The tyrosine kinase substrate p120cas (CAS), which is structurally similar to the cell adhesion proteins beta-catenin and plakoglobin, was recently shown to associate with the E-cadherin-catenin cell adhesion complex. beta-catenin, plakoglobin, and CAS all have an Arm domain that consists of 10 to 13 repeats of a 42-amino-acid motif originally described in the Drosophila Armadillo protein. To determine if the association of CAS with the cadherin cell adhesion machinery is similar to that of beta-catenin and plakoglobin, we examined the CAS-cadherin-catenin interactions in a number of cell lines and in the yeast two-hybrid system. In the prostate carcinoma cell line PC3, CAS associated normally with cadherin complexes despite the specific absence of alpha-catenin in these cells.
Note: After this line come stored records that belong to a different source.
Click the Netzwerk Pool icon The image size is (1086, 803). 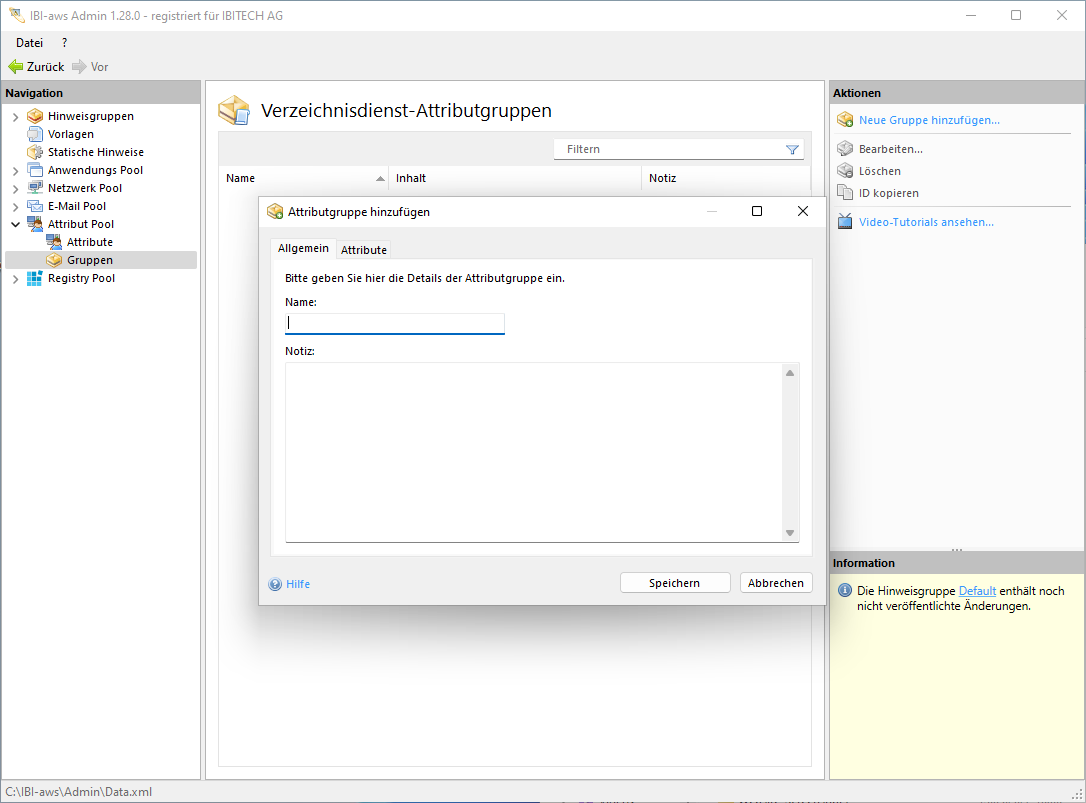click(35, 188)
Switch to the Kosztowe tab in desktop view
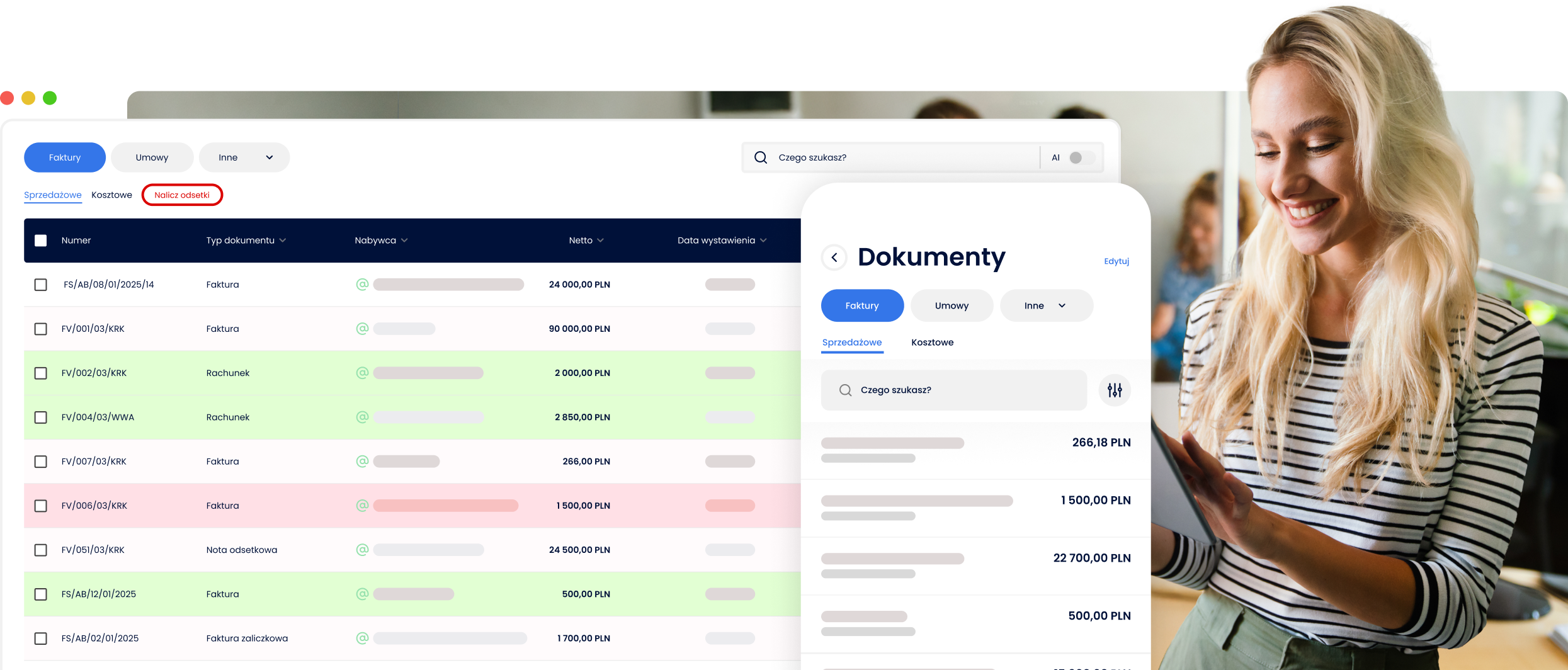The image size is (1568, 670). pyautogui.click(x=111, y=195)
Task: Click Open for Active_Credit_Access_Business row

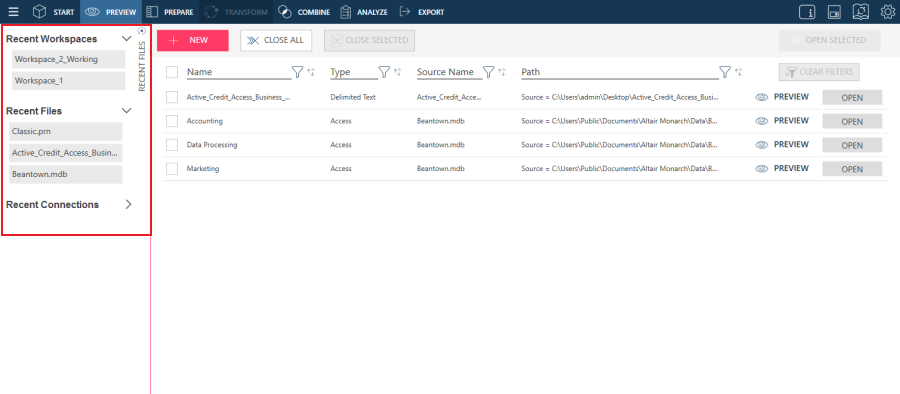Action: (852, 98)
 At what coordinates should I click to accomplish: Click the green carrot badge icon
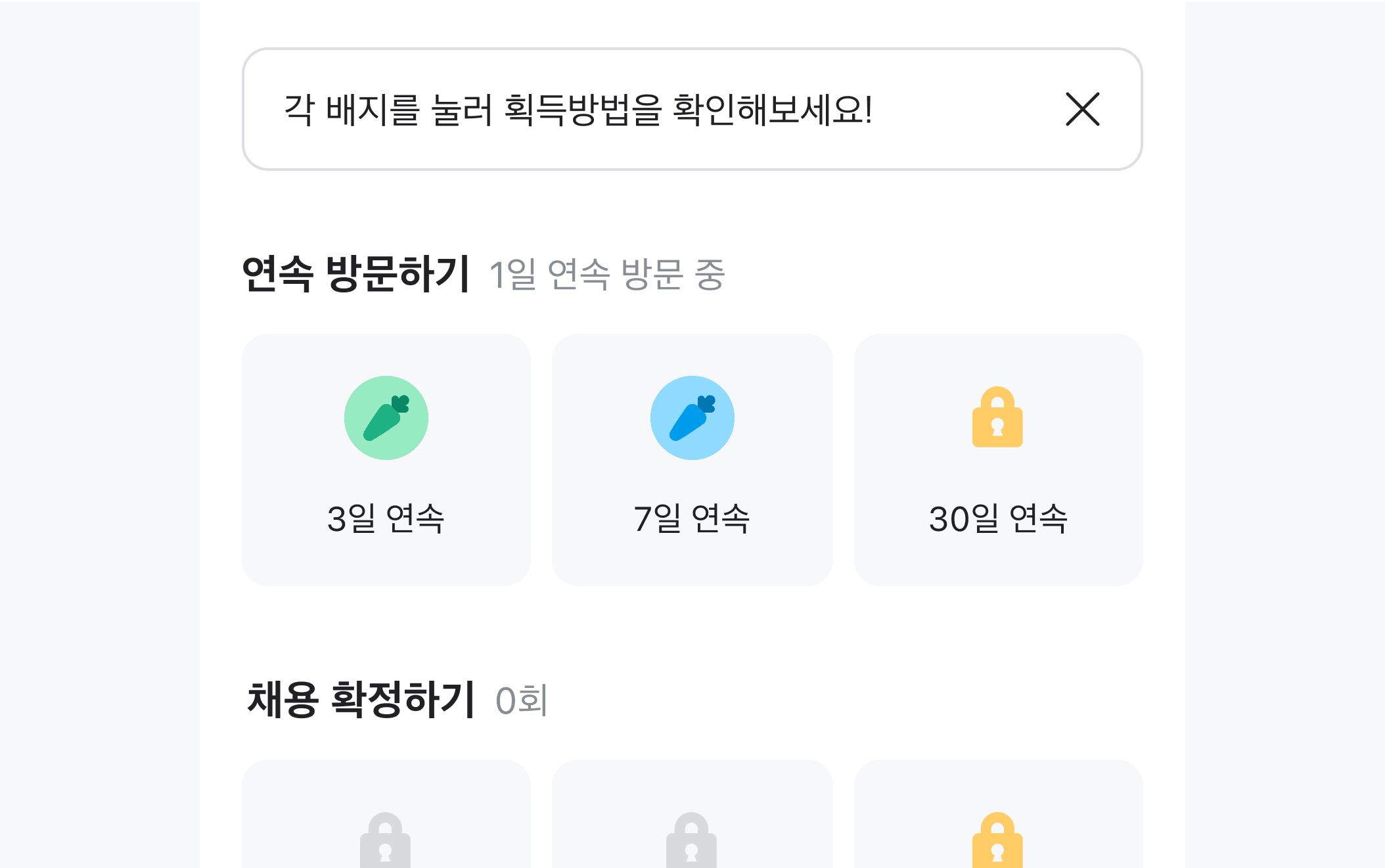click(386, 418)
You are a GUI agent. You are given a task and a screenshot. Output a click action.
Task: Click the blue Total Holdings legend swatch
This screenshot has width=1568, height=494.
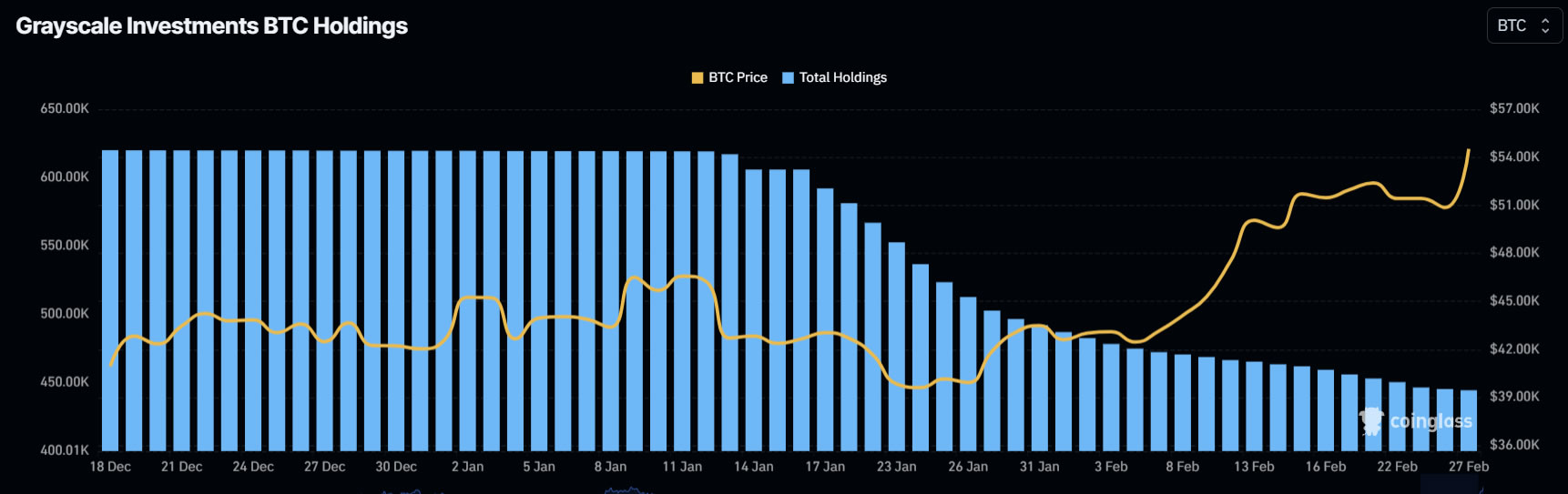[788, 77]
However, in the colon carcinoma cell line SW480, which has negligible E-cadherin expression, CAS did not associate with beta-catenin, plakoglobin, or alpha-catenin, suggesting that E-cadherin is the protein which bridges CAS to the rest of the complex. In addition, CAS did not associate with the adenomatous polyposis coli (APC) tumor suppressor protein in any of the cell lines analyzed. Interestingly, expression of the various CAS isoforms was quite heterogeneous in these tumor cell lines, and in the colon carcinoma cell line HCT116, which expresses normal levels of E-cadherin and the catenins, the CAS1 isoforms were completely absent. By using the yeast two-hybrid system, we confirmed the direct interaction between CAS and E-cadherin and determined that CAS Arm repeats 1 to 10 are necessary and sufficient for this interaction. Hence, like beta-catenin and plakoglobin, CAS interacts directly with E-cadherin in vivo; however, unlike beta-catenin and plakoglobin, CAS does not interact with APC or alpha-catenin.